Kommt der Brexit, wird die EZB die Märkte fluten. Und nicht nur das: Laut dem österreichischen Notenbanker und EZB-Ratsmitglied Nowotny gebe es Vereinbarungen zwischen der EZB und der Bank of England (die ist ja nicht Mitglied im Eurosystem) für eine gegenseitige Liquiditätshilfe im Brexit-Fall. Wenn die Notwendigkeit bestehe, sei sichergestellt, dass es weder bei britischen Banken noch bei Banken in der Eurozone zu Liquiditätsengpässen komme, so Nowotny. Man habe bei der EZB entsprechende Vorsorgemaßnahmen getroffen. Am Markt is auch die Rede davon, dass alle wichtigen Notenbanken ein Abkommen mit der Fed geschlossen haben, um die heimischen Banken mit Dollars zu versorgen im Falle von Liquiditätsengpässen.

EZB Mario Draghi
EZB-Chef Mario Draghi am 2. Juni bei der EZB-Ratssitzung. Foto: EZB

Also, eine eindeutige Aussage durch Nowotny und die EZB. Wie im Fall Lehman befürchten EZB und Bank of England wohl, dass sich Banken in Europa im Brexit-Fall kurzzeitig weniger oder gar kein Geld mehr gegenseitig leihen könnten, wohl einfach nur aus Ungewissheit, weil das ja das erste Mal wäre, dass ein Land die EU verlässt. Und dann noch das Land mit dem wichtigsten Finanzplatz Europas. Was viele Trader auch fürchten: Banken in London, die in Fremdwährungen wie dem Euro kurzfristige Kredite aufgenommen haben, müssten z.B. mit Extra-Euros im Interbanken-Geldmarkt gestützt werden. Aber die BoE druckt nun mal keine Euros, sondern nur Pfund. Von daher scheint es wie eine schöne Beruhigungspille, dass die EZB jetzt sagt, sie werde Banken mit Aktivitäten in London (mit Euros) helfen.

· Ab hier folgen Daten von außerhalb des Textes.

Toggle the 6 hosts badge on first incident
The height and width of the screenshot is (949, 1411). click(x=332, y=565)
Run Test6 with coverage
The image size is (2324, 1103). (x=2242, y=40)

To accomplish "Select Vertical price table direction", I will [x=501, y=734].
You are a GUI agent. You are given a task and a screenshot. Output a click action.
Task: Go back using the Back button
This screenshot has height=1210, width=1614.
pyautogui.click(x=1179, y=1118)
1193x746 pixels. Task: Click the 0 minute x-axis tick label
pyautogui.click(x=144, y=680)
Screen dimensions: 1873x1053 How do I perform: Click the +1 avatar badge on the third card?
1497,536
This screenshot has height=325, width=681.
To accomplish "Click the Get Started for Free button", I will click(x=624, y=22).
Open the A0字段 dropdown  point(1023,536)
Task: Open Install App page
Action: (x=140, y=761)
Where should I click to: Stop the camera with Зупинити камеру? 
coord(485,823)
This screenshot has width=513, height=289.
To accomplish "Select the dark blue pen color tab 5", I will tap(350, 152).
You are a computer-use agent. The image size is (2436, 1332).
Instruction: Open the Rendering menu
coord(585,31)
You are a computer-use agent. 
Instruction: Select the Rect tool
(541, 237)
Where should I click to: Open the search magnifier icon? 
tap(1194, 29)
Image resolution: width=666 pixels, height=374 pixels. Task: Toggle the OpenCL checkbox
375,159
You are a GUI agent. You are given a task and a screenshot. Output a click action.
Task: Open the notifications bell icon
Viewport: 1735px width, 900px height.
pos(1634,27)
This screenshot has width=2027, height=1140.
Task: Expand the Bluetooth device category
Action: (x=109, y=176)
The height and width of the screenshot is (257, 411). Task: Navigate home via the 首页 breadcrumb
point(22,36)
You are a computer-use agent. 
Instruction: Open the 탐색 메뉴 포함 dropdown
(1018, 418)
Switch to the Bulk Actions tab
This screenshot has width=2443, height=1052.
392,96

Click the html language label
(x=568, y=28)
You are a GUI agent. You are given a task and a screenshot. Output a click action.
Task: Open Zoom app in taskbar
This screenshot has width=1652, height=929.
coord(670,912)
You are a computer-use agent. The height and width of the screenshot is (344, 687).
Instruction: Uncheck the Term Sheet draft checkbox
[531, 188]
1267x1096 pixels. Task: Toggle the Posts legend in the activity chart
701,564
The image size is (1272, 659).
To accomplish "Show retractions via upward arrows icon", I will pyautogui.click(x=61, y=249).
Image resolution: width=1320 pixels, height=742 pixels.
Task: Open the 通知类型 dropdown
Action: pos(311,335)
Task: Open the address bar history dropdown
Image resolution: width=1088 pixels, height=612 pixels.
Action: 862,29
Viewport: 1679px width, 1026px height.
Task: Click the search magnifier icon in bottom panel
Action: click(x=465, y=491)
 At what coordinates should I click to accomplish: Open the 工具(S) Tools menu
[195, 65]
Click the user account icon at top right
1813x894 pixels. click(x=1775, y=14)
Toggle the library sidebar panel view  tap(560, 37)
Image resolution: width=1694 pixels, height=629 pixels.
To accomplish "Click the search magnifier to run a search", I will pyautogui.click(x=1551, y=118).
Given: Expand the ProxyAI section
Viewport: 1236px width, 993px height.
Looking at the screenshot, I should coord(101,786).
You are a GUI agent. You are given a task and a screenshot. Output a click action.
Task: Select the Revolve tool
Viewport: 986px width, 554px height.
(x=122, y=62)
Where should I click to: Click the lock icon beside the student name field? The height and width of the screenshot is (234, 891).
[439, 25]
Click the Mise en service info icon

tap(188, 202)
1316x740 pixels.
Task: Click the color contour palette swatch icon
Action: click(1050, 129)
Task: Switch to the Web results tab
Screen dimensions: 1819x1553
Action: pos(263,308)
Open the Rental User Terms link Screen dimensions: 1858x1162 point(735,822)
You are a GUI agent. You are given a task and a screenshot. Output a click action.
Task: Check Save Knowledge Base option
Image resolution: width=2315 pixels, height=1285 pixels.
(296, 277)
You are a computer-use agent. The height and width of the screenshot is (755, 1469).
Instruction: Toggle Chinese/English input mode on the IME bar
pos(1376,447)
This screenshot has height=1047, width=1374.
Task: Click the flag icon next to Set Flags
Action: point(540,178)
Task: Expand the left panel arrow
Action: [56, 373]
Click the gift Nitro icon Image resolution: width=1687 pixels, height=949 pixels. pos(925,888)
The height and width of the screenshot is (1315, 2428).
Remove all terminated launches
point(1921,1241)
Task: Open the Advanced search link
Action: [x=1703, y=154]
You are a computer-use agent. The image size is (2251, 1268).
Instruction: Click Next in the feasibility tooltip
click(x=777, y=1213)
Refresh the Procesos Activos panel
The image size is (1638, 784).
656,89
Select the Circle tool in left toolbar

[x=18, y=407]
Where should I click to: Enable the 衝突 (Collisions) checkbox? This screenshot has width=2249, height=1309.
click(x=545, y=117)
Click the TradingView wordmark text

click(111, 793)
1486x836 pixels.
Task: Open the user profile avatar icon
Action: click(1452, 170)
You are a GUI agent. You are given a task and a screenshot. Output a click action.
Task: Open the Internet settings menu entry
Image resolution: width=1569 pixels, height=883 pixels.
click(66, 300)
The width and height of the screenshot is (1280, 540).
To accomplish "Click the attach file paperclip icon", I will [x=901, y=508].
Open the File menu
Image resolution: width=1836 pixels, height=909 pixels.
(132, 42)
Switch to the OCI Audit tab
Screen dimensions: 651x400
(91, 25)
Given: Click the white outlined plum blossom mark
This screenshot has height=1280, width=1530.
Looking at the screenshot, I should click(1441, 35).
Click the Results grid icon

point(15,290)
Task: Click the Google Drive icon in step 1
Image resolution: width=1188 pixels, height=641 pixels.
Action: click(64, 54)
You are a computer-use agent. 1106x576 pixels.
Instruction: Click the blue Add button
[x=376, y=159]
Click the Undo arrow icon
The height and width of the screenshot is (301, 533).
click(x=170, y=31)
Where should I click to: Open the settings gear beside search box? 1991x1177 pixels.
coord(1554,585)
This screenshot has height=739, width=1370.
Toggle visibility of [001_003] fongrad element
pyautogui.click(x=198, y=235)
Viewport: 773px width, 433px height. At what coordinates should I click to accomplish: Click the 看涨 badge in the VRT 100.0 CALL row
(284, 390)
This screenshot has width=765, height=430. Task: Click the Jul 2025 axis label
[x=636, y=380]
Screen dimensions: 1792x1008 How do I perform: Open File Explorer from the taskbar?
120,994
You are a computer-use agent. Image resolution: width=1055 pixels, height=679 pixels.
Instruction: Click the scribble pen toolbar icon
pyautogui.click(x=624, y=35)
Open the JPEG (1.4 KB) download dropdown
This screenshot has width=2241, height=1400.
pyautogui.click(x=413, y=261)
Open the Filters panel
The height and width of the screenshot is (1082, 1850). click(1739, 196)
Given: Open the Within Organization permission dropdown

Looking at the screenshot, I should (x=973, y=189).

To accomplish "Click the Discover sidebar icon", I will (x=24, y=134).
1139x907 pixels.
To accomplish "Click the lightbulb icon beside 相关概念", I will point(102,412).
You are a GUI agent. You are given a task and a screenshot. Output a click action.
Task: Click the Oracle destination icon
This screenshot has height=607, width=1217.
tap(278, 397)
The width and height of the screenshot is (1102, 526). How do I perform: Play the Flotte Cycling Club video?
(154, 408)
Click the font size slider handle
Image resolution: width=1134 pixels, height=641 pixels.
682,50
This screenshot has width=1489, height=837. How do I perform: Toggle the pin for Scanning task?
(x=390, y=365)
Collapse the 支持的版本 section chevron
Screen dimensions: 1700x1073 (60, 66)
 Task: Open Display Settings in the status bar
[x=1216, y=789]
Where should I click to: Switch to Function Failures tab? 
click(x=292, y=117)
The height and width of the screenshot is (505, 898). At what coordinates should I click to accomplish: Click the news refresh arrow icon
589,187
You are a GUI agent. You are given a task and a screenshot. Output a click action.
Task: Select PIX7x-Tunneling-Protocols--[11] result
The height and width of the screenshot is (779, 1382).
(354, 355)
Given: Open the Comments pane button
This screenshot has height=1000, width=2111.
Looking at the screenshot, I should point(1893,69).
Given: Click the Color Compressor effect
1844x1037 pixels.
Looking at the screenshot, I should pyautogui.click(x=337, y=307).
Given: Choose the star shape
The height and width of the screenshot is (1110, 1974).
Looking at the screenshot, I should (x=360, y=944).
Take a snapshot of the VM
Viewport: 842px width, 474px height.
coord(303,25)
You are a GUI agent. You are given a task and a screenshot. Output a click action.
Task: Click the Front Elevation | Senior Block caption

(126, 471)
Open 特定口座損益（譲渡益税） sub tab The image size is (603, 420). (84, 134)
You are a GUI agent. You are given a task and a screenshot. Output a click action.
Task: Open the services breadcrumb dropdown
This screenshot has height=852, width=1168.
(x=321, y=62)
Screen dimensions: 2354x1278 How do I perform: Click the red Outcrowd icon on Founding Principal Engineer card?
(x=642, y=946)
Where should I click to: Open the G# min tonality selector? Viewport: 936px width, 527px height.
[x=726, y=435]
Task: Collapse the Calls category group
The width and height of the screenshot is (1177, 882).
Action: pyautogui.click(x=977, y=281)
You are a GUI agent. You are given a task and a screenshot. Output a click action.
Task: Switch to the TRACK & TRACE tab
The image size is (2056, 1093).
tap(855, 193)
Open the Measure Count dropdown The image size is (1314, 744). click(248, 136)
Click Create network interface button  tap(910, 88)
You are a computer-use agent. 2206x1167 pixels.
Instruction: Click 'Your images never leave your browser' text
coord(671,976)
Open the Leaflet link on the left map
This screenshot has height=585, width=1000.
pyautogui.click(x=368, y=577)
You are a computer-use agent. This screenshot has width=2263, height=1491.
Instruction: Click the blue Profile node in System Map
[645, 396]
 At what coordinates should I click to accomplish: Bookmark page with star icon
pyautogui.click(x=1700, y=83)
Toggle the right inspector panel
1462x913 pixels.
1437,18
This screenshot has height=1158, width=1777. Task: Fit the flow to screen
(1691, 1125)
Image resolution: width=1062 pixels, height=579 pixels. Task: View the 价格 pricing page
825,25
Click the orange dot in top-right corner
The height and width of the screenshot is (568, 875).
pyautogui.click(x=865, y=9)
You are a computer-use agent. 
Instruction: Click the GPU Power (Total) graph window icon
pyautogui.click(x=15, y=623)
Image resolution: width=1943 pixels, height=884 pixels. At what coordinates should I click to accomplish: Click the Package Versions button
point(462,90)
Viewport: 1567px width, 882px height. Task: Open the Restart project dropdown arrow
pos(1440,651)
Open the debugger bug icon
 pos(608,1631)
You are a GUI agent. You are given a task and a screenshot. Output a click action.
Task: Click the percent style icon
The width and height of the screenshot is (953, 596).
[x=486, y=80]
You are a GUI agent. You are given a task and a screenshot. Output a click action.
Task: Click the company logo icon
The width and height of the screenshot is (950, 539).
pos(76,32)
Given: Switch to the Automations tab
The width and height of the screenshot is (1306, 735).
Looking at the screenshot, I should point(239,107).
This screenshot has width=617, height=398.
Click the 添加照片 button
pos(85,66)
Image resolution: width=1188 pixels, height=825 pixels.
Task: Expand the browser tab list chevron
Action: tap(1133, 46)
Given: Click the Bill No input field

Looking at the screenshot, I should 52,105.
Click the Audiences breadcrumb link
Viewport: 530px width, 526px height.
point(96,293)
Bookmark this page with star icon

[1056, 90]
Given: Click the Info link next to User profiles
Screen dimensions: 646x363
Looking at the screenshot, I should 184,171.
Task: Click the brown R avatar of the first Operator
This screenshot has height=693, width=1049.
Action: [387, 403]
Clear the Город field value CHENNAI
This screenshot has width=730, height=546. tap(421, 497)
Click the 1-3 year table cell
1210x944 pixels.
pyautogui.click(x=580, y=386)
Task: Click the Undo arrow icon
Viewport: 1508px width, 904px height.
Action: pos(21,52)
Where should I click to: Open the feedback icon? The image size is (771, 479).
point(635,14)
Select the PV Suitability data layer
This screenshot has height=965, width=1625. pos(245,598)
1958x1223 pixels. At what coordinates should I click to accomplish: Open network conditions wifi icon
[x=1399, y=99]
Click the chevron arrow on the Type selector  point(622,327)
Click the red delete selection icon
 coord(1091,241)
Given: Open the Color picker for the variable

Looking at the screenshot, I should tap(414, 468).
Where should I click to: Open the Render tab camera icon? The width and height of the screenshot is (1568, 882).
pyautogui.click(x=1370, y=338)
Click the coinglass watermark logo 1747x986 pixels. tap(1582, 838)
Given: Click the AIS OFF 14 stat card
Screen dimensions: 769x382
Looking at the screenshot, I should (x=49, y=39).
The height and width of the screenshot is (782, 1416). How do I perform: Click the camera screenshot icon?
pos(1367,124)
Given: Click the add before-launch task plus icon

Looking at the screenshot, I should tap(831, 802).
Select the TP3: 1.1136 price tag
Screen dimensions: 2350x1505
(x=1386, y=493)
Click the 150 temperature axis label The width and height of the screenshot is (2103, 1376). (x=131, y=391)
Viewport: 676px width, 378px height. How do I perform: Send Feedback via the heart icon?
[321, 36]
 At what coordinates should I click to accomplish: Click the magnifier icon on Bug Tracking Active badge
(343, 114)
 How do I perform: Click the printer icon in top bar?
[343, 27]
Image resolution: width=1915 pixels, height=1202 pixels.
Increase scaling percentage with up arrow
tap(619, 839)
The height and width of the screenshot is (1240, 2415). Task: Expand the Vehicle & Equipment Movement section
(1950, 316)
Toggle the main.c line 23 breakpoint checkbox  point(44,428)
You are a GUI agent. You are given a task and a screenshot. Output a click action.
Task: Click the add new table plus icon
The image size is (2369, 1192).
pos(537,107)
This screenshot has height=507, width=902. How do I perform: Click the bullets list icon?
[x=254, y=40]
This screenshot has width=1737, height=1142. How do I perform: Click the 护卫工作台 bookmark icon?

Gerade die Festland-Banken, die in London stark vertreten sind, dürften Probleme bekommen. Wie geht es für Sie weiter? Bei welchen Geschäften wird die EZB sie zwingen aufs Festland zu verlagern? Devisenhandel, Derivatehandel usw? Wie stark wird Ihr Geschäft beeinträchtigt sein? Niemand weiß es. Vermutlich ist wie bei so manch anderem Horror-Event auch viel Hysterie im Spiel, die sich im Nachhinein als übertrieben entpuppt. Aber besonders stark betroffen von dieser Hysterie dürfte z.B. unsere allerliebste Deutsche Bank sein, die fast schon von London aus geleitet wird (das Investmentbanking ist ja das ein und alles, Filialgeschäft ist einfach zu langweilig?). Seit Anfang des Jahres hat die Aktie der Bank mehrmals die Tiefs aus der Lehman-Krise von 15,30 Euro unterschritten. Jetzt steht sie um die 13 Euro-Marke herum.

Deutsche Bank Brexit
Die Deutsche Bank-Aktie seit 2003.

Auch mit an Bord der Banken, die wohl besonders viel Liquiditätsspritzen nötig haben könnten, werden laut Marktbeobachtern wohl UniCredit, Commerzbank, und die beiden großen Franzosen SocGen und BNP Paribas sein. Gerade bei UniCredit kommt noch hinzu, dass die italienischen Banken ohnehin schon auf recht wackligen Beinen stehen wegen dem enorm hohen Volumen an notleidenen Krediten in ihren Bilanzen.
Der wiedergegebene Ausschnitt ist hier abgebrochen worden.